While ASKAP was designed as a survey telescope to map out the entire sky observable from Australia, Rigney and his collaborators were able to schedule two 13-hour observations to study an area of the sky covered by one of the TESS survey regions. “The large field of view of ASKAP and TESS made this a really valuable opportunity to get a large patch of sky covered in radio and optical bands simultaneously,” explained Pritchard.

“We can compare optical emission with simultaneous radio detections to help determine if there is a relation between them,” Rigney said. “For example, we can determine if radio emission occurs during bright flares, or during periods of quiet times on the stars. This allows us to better understand both the characteristics of the star and its surrounding environment.“ Previous multi-wavelength research on M dwarfs has helped astronomers study the energy and physical processes behind these powerful flares.

The group matched the coordinates of the detected outbursts with a catalogue of known M dwarfs that were within 150 light-years of Earth, with Rigney commenting that they found “4 known M dwarfs with simultaneous radio and optical emission. None of these targets had optical flares, however, all had some form of radio activity.”

Most of the flares that we have detected from our local star are mostly harmless to us here on Earth. While this is partially because of our astronomical distance from the Sun, our safety is mostly ensured by the Earth’s magnetic field, which prevents most of the hazardous solar particles from reaching us and our atmosphere, which protects us from the higher-energy solar radiation. 

Outside of this safety bubble, humans are at risk of high doses of harmful radiation and this continues to be a challenge for the future of extended human spaceflight. Even the Apollo missions, which sent NASA astronauts to the Moon in the early 1970s, escaped a near disaster when an extreme solar flare event occurred in the weeks between the return of the Apollo 16 crew and the launch of Apollo 17; the astronauts would likely have needed immediate medical attention had they been unprotected on the lunar surface during this event.

“It’s important to know if CME events occur on M dwarfs,” Rigney noted, “if a high energy CME impacts an orbiting exoplanet, it could strip away the atmosphere, preventing life from forming”. Previously a number and certain type of exoplanet, much like the one in the closest star system to Earth, Proxima Centauri (also an M-dwarf star), were thought to be good candidates for potential extraterrestrial life to develop but the observation of regular flares from their host stars made it unlikely for any organic life to survive.

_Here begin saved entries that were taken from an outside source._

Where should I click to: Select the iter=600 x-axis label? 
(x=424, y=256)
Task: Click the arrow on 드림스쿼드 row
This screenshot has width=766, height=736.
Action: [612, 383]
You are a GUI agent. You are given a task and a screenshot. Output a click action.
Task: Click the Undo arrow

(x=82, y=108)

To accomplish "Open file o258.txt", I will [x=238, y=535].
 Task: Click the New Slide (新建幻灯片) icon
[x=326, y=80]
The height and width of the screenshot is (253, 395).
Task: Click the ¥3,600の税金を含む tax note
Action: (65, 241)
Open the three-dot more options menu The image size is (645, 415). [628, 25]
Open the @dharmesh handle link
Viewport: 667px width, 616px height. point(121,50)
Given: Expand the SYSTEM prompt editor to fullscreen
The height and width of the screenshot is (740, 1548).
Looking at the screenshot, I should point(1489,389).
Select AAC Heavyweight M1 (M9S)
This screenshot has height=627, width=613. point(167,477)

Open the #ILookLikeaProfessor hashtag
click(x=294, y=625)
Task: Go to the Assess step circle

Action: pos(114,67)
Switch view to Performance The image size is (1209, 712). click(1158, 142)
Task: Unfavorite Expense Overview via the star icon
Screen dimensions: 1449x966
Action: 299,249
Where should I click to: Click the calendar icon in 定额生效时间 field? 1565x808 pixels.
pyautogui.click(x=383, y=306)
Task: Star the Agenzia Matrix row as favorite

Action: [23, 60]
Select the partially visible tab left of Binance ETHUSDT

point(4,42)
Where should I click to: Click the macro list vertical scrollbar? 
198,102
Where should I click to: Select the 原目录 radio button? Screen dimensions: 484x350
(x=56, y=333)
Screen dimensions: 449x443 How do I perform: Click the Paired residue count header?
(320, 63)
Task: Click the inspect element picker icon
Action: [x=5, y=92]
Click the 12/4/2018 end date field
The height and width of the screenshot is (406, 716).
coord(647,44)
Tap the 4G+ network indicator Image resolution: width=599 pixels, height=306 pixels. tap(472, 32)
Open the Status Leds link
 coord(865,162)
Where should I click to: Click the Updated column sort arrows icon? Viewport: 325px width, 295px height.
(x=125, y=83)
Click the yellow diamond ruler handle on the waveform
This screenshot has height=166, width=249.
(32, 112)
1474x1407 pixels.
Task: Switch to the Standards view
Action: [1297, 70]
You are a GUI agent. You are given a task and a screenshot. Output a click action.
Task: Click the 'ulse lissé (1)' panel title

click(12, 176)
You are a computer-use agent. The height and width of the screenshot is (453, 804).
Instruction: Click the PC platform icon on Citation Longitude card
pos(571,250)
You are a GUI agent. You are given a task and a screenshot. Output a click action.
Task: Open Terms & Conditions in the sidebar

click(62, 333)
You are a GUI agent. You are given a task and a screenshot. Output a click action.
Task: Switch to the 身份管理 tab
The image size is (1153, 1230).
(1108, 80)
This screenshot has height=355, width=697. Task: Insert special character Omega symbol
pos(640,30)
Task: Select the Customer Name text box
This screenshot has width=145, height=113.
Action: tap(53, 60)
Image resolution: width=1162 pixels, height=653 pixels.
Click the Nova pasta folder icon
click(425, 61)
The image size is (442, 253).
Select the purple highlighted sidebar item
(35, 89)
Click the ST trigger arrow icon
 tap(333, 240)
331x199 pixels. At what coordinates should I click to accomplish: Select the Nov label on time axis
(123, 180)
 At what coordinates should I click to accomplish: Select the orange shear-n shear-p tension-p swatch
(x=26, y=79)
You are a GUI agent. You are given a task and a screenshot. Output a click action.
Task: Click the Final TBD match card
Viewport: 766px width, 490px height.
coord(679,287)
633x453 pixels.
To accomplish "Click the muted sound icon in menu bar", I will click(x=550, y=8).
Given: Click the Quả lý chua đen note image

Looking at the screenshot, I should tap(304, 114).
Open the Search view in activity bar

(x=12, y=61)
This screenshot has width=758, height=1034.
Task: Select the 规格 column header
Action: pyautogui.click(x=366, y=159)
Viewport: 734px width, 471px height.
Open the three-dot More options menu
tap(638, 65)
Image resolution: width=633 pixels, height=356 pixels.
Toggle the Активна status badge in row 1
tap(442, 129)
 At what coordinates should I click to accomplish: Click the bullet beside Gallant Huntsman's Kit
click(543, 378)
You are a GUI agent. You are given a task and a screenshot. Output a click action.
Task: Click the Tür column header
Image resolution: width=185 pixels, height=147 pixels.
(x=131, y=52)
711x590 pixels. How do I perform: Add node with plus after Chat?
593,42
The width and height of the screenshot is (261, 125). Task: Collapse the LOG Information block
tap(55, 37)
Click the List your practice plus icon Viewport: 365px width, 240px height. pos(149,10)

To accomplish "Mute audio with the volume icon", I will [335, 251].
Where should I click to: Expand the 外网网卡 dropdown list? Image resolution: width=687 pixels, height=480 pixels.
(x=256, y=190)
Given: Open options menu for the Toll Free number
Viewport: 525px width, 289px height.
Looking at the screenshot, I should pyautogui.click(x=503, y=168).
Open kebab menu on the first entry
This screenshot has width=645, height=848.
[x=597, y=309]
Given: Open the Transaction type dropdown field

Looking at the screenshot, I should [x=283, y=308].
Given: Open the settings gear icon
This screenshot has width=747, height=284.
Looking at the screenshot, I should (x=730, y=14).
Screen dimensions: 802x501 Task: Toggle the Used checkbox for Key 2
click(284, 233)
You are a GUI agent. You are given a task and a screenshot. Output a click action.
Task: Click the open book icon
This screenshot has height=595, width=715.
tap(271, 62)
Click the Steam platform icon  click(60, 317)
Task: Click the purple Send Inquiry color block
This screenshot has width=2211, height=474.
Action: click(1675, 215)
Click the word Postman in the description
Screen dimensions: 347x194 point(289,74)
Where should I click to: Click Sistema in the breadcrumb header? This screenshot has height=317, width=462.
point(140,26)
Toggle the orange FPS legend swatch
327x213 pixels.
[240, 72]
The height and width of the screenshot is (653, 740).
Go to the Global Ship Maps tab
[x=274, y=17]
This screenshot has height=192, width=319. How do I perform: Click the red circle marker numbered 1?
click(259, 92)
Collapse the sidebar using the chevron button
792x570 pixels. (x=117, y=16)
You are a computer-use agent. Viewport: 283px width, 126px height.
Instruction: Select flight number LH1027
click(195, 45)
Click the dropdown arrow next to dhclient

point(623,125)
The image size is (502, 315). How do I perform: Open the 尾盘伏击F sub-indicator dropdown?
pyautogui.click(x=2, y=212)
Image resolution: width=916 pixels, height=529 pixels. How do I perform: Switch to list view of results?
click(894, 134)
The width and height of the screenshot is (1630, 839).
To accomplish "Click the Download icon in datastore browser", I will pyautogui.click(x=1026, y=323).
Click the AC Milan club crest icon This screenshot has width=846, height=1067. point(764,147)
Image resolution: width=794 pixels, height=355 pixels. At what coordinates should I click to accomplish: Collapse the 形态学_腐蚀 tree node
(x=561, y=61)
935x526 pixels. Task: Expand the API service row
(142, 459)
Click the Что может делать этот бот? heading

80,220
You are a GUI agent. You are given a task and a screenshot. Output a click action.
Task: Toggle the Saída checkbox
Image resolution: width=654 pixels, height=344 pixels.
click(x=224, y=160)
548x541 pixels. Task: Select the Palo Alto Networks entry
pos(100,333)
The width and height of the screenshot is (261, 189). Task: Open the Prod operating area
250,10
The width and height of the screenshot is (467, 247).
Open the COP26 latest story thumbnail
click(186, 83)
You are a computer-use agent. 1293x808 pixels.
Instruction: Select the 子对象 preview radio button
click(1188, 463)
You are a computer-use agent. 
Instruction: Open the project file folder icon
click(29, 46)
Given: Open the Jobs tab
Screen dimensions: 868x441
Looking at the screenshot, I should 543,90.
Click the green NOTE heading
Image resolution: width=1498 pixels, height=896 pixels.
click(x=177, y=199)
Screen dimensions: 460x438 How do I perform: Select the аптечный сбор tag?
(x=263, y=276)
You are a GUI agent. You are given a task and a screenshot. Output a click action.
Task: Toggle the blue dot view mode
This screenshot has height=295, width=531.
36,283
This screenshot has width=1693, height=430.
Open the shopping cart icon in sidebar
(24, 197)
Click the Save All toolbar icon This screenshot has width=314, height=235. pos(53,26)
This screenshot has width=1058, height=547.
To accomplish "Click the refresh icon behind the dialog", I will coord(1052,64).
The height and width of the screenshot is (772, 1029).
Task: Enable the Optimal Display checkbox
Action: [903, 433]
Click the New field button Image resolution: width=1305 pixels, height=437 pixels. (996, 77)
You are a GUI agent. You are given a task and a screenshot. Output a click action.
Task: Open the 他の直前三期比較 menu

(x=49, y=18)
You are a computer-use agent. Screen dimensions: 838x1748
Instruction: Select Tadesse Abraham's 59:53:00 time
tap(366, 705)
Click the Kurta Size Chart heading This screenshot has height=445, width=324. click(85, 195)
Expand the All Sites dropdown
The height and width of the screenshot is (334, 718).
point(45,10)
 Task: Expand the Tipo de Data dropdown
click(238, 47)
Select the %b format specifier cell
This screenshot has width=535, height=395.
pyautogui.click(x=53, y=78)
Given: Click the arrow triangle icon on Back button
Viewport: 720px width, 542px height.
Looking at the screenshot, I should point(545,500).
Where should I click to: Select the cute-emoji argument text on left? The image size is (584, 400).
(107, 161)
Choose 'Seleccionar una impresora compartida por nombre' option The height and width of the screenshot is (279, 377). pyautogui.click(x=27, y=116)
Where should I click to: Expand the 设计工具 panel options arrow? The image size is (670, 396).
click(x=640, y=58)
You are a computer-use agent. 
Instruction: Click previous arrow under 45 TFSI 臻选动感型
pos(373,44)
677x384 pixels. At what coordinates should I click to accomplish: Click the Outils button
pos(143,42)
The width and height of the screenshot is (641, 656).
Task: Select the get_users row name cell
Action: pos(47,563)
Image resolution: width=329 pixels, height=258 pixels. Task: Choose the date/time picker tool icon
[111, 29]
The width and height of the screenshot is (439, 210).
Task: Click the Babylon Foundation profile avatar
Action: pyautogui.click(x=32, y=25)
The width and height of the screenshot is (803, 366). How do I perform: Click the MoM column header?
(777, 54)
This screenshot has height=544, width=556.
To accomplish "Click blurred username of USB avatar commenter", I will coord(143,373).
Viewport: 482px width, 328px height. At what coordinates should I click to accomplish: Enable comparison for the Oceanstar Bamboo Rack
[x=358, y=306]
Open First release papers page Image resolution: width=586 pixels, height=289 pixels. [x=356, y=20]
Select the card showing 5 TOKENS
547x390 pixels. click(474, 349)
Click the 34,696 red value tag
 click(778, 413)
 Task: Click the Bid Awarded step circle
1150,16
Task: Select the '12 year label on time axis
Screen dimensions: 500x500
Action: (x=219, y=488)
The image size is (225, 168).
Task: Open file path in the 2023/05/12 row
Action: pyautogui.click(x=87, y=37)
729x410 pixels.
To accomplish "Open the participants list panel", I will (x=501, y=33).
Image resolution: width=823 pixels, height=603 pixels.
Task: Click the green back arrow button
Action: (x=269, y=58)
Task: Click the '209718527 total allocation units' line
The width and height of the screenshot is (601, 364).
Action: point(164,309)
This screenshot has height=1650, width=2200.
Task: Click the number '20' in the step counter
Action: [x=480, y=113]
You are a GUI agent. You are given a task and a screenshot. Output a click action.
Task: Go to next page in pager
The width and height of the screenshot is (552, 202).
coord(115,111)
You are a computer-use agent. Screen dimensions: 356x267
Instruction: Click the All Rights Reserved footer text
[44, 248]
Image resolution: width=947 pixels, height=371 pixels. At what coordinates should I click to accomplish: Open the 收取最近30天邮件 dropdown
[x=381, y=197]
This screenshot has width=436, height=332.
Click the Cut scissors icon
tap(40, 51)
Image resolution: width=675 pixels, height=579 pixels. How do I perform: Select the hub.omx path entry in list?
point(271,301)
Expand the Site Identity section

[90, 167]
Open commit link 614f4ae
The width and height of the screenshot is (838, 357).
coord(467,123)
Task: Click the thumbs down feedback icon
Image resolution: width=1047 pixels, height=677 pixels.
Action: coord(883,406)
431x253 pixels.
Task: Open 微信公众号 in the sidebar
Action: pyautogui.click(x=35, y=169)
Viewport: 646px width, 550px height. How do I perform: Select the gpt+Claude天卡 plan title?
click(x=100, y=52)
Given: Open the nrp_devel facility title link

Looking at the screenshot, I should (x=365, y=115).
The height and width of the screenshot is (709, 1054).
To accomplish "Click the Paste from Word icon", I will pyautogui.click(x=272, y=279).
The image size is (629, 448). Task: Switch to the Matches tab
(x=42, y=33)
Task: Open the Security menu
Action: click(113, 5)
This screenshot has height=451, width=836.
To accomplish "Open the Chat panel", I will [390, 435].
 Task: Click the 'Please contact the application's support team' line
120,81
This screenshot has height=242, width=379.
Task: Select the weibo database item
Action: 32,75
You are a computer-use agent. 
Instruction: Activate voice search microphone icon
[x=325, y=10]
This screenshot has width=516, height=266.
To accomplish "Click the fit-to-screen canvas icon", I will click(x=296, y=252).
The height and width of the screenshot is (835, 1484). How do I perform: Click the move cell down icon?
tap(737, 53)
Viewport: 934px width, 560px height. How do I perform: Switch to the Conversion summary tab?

So if M-dwarf stars are the most populous in the Milky Way galaxy, and many of them are hosts to their own exoplanets, the natural assumption that these could all potentially host the conditions in which life may emerge could be potentially misleading. We know that these stars experience a high degree of stellar activity, such as powerful flares, which would impact the atmospheres of these exoplanets, and therefore disrupt the process of evolution by injecting harmful radiation onto the surface. 

Astronomers are now starting to take into consideration both the effects and occurrences of these flares from these particular types of stars, helping recalibrate our understanding of where life could potentially form in our galaxy.